[What you need to do]
Using the material below, copy every line where "height" appears.

[Task material]
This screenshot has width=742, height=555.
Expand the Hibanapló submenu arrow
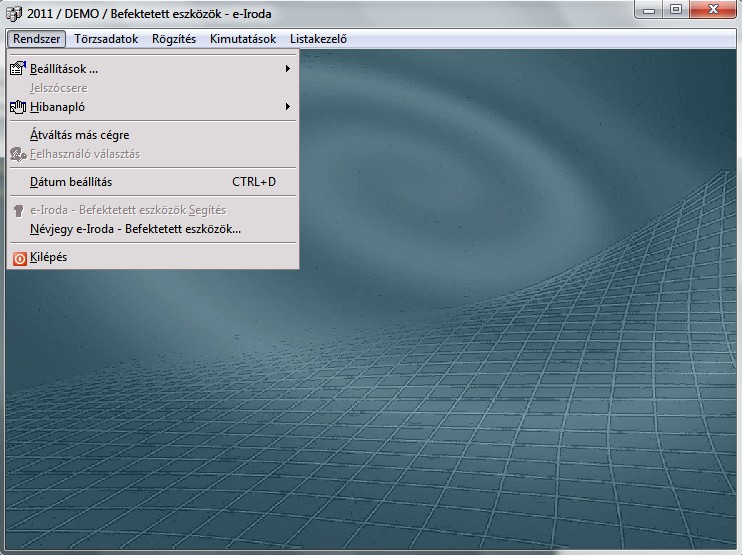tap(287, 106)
* * *
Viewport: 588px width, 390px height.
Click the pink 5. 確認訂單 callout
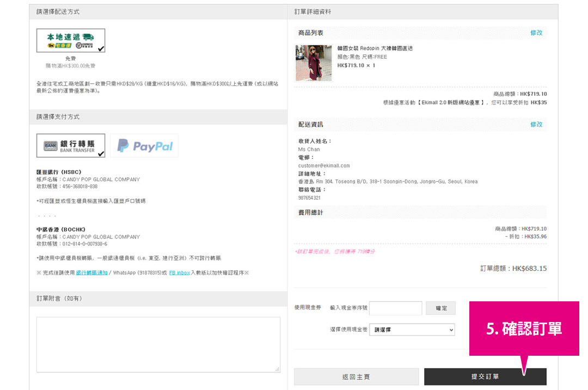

[The completed task]
This screenshot has width=742, height=555.
Viewport: 588px width, 390px height.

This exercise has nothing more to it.